Feature Importance Plot
Ordered bar chart quantifying the relative influence of each input variable on the model's predictions, facilitating the identification of determining factors.
SHAP Summary Plot
Graph combining SHAP values and feature importance to reveal the directional impact of each feature on predictions across the entire dataset.
Class Activation Maps
Weighted visualizations of CNN feature maps indicating spatially where the model focuses to identify a specific class in an image.
Feature Interaction Plot
3D or heatmap visualization showing how the effect of one feature on the prediction changes based on the values of another feature.
Counterfactual Visualization
Graphical representation of the minimal changes needed to input data to change the model's prediction, helping to understand decision thresholds.
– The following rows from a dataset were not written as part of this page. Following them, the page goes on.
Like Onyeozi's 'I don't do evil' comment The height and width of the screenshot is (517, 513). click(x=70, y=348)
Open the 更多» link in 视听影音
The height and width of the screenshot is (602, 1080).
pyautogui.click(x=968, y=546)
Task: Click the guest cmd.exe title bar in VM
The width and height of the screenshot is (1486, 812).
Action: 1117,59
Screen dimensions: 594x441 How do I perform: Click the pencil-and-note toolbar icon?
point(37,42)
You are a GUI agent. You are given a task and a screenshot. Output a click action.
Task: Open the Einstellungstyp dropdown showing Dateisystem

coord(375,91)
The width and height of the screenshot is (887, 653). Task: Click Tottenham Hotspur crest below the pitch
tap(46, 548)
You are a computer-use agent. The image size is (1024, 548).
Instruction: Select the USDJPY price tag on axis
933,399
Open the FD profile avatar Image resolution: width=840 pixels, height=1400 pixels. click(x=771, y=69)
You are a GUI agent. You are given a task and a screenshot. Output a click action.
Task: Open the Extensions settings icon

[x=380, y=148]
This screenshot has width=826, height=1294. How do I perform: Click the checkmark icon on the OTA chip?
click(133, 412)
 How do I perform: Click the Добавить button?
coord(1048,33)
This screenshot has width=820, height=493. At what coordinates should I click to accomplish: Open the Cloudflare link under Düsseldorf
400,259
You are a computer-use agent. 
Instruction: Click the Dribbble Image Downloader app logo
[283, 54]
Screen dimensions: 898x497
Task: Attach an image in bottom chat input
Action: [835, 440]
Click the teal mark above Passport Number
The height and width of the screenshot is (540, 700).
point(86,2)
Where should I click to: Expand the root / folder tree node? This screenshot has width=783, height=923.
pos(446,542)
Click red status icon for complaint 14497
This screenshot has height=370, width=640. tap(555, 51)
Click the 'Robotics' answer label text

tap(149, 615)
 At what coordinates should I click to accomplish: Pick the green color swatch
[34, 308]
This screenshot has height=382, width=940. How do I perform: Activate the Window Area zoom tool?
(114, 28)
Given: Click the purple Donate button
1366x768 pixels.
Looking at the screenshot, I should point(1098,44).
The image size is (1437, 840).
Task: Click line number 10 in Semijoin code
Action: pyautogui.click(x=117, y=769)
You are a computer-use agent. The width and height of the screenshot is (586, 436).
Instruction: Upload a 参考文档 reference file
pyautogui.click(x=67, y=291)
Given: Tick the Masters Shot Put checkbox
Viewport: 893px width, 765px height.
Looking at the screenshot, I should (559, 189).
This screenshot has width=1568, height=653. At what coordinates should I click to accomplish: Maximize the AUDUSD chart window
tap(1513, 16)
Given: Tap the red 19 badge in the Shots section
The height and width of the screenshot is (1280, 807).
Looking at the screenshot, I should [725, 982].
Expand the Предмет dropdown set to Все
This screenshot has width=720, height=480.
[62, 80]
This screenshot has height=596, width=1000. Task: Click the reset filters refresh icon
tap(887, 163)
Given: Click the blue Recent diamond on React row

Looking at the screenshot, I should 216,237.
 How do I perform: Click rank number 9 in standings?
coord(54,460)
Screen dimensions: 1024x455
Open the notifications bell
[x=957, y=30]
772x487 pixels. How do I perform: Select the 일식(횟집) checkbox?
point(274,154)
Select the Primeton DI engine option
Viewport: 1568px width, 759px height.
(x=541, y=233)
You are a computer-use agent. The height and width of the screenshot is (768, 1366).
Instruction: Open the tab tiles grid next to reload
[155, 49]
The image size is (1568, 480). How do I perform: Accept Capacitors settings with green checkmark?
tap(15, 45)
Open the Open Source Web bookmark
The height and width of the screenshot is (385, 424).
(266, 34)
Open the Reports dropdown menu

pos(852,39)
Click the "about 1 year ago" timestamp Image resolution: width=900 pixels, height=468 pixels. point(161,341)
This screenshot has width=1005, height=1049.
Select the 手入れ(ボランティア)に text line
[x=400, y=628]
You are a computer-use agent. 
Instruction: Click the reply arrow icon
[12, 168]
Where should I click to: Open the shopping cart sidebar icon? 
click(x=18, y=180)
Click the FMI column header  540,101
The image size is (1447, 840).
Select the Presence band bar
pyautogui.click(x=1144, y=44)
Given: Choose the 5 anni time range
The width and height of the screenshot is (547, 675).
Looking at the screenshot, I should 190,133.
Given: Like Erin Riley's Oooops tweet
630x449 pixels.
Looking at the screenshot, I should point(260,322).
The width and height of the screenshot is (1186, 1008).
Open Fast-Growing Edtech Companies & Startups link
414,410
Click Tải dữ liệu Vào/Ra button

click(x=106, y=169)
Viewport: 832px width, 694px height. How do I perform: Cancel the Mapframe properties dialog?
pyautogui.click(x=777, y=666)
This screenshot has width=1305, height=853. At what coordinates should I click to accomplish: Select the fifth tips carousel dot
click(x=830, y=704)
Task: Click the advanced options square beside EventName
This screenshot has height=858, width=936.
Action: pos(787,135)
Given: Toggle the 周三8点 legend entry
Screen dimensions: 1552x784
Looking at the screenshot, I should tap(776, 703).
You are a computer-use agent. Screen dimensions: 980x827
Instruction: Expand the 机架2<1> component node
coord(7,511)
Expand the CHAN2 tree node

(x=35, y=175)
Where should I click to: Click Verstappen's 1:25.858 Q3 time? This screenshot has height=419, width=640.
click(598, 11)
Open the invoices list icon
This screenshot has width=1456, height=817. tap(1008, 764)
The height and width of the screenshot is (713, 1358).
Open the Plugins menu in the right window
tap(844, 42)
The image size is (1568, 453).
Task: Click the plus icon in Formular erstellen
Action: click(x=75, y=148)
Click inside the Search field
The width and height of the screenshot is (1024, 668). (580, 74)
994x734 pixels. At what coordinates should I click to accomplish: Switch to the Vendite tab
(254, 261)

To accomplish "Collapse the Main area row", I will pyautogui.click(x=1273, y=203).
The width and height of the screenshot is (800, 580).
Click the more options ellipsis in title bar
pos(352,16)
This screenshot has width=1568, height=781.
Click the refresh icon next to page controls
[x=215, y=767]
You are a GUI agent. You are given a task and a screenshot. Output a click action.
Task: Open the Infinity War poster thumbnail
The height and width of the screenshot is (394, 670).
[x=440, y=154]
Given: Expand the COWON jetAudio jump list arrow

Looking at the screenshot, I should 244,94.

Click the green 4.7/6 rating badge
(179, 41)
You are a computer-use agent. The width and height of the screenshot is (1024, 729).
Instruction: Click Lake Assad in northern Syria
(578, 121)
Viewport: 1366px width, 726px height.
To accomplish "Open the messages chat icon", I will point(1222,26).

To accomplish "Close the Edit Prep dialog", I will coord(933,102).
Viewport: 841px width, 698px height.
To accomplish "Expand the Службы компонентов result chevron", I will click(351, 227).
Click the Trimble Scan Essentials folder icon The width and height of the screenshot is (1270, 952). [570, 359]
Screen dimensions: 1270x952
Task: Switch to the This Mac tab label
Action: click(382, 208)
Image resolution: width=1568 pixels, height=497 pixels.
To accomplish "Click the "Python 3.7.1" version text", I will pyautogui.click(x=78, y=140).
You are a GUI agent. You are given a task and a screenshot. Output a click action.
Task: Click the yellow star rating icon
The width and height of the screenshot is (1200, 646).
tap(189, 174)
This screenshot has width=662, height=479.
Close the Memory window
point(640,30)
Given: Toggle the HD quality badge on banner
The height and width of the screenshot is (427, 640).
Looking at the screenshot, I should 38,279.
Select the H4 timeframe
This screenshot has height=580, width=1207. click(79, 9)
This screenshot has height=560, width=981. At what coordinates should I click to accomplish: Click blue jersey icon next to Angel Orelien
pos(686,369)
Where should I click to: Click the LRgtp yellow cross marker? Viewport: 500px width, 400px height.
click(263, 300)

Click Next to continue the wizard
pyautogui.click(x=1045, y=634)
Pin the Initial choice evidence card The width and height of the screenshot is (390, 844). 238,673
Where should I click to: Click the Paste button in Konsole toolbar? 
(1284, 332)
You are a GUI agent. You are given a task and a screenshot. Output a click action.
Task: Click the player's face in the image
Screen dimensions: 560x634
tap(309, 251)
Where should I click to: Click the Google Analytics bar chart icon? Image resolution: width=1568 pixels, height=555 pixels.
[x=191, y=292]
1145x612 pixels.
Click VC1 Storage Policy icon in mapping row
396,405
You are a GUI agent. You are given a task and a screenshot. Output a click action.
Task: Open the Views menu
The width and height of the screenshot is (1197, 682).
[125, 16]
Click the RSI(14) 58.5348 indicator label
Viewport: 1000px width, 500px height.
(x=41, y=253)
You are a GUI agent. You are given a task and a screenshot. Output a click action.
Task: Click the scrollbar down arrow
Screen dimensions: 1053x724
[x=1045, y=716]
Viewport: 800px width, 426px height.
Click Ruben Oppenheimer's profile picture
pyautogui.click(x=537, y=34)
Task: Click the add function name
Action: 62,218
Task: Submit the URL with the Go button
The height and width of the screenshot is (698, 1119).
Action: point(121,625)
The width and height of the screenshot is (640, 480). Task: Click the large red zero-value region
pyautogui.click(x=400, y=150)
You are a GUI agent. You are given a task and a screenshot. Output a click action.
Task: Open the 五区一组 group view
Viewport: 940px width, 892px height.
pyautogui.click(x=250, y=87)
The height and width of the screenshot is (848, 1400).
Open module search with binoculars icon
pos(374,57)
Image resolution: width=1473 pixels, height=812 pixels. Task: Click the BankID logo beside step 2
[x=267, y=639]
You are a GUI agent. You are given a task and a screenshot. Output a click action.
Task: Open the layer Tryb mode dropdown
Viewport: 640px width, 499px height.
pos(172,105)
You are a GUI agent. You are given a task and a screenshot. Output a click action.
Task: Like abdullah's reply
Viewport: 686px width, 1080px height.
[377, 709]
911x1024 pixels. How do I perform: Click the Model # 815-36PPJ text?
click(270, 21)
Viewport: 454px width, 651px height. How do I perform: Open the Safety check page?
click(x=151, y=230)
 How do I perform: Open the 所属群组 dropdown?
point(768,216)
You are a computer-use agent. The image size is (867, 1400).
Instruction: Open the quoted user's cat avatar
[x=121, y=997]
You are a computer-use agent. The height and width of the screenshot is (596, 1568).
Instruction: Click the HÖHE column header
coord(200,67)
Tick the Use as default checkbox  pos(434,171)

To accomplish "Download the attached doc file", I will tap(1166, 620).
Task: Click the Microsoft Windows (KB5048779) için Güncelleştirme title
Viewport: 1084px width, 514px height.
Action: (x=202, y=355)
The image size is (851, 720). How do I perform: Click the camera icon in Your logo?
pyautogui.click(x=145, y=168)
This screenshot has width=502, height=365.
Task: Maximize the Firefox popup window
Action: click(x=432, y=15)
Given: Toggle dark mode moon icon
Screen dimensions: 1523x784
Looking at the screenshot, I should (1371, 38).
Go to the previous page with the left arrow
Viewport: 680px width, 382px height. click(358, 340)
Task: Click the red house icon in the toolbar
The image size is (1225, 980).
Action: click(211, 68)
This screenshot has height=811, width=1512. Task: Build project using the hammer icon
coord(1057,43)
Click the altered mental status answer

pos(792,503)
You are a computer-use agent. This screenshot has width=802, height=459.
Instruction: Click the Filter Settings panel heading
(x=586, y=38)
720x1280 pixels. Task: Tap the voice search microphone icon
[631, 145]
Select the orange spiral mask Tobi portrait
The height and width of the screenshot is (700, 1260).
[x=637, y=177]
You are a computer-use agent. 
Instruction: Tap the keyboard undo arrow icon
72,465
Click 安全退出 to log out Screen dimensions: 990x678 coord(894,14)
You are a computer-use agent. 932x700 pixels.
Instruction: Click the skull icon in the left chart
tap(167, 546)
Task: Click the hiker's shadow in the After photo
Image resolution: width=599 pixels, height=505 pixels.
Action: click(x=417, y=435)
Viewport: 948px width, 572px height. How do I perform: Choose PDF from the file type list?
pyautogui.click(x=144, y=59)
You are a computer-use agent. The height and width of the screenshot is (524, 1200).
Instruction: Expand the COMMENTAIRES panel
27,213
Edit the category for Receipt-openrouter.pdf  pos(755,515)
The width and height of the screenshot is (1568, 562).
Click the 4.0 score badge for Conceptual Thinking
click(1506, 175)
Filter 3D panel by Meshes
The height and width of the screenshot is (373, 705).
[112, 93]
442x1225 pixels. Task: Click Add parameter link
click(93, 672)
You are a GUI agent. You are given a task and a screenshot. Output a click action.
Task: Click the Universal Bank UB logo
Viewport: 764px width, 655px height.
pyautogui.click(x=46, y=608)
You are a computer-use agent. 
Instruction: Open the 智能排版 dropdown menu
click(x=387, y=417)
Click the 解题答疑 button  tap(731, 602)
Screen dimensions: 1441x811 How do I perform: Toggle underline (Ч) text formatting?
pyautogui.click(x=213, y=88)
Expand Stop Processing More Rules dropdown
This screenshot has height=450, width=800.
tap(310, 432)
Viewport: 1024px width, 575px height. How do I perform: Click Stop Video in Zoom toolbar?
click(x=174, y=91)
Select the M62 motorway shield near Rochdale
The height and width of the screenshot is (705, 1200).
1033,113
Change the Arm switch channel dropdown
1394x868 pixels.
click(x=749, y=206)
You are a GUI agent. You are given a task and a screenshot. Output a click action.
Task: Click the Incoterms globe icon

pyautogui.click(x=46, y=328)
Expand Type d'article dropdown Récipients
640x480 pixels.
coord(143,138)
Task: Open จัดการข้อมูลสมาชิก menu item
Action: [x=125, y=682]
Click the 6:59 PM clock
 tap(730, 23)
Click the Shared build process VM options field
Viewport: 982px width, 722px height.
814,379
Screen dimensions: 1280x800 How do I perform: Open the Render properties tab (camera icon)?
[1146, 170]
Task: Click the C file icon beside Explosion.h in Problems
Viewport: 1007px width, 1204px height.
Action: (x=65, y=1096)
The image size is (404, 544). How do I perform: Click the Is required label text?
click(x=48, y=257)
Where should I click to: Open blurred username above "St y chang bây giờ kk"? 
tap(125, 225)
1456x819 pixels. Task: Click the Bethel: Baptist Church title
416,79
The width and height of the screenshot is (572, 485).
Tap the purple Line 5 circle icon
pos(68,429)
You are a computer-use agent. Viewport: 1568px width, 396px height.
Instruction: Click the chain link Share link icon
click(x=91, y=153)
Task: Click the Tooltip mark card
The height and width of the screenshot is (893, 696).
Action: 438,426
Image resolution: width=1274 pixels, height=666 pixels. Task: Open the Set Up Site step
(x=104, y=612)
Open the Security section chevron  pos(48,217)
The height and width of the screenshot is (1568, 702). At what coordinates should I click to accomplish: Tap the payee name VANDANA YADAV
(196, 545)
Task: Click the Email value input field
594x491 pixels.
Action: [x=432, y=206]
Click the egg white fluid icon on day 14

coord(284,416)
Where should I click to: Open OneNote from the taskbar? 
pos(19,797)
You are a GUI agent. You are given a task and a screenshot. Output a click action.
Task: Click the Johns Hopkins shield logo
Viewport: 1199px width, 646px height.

Model-Agnostic Visualizations
Universal visual techniques working with any type of model without requiring access to its internal parameters, such as PDP or LIME, for generalized interpretability.
Attention Visualization
Graphs showing attention weights between different parts of input data (words in a sentence, regions in an image) to reveal relationships learned by the model.
Gradient-Based Explanations
Visualizations using gradients of the output with respect to inputs to quantify and display the influence of each feature on the final prediction.
Decision Flow Charts
Flow diagrams sequentially representing the decision steps of a model with standardized symbols for processes, decisions, and outcomes.
Confidence Intervals Visualization
Graphs showing confidence intervals around predictions to represent model uncertainty and the reliability of its decisions.
Rule Extraction Visualization
Graphical representation of logical rules extracted from complex models (black boxes) in the form of interpretable diagrams or decision tables.
Instance-Based Explanations
Customized visualizations for a specific prediction showing influential features and similar examples that led to that particular decision.
Global vs Local Explanations
Visual comparison between global explanations (model's general behavior) and local explanations (individual predictions) to identify consistencies and anomalies.
Tree Interpreter
Visualization tool decomposing each decision tree prediction into contributions of individual features, showing how each variable affects the final outcome.